● Your instructions:
Recast the material from the line containing "You are a GUI" through its end as a JSON list of strings, one string per line, skipping blank lines and leaving the pictures out.

Entries on locating words and elements
------------------------------------------------------------------------
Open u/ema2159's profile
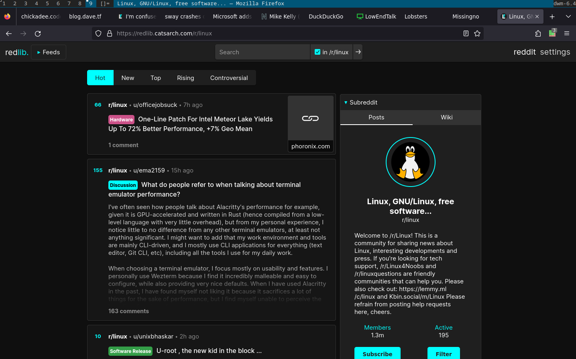The width and height of the screenshot is (576, 359). click(x=149, y=170)
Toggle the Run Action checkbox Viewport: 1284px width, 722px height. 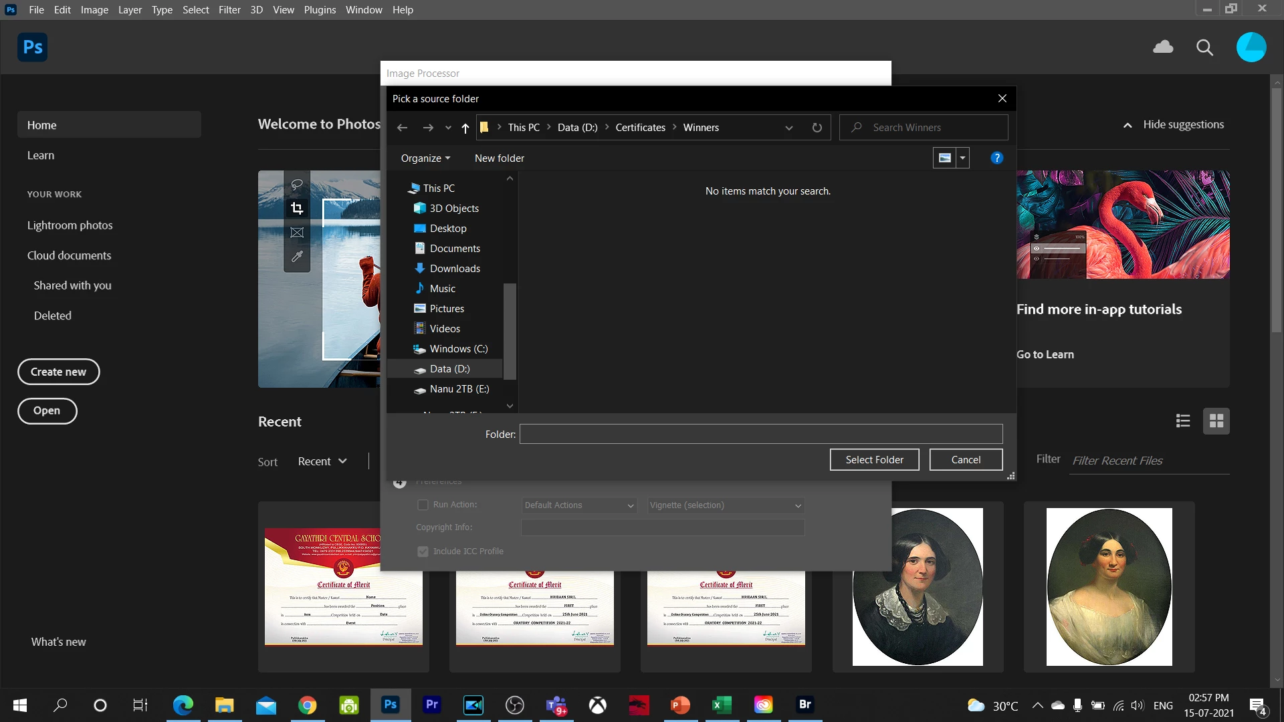tap(423, 505)
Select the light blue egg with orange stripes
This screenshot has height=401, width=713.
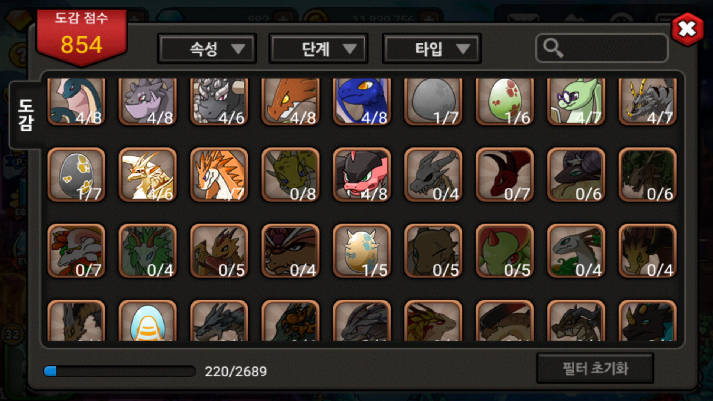pyautogui.click(x=147, y=321)
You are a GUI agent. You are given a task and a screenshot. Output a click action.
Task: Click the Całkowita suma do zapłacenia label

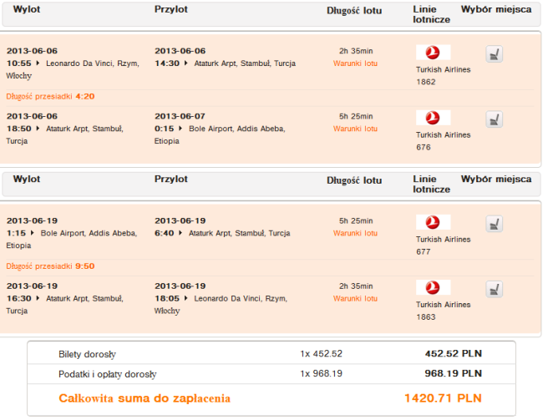click(144, 398)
------------------------------------------------------------------------
● Solution for this problem:
[
  "You are a GUI agent. You are given a task and a screenshot. Output a click action.",
  "Task: Click the Całkowita suma do zapłacenia label",
  "click(144, 398)"
]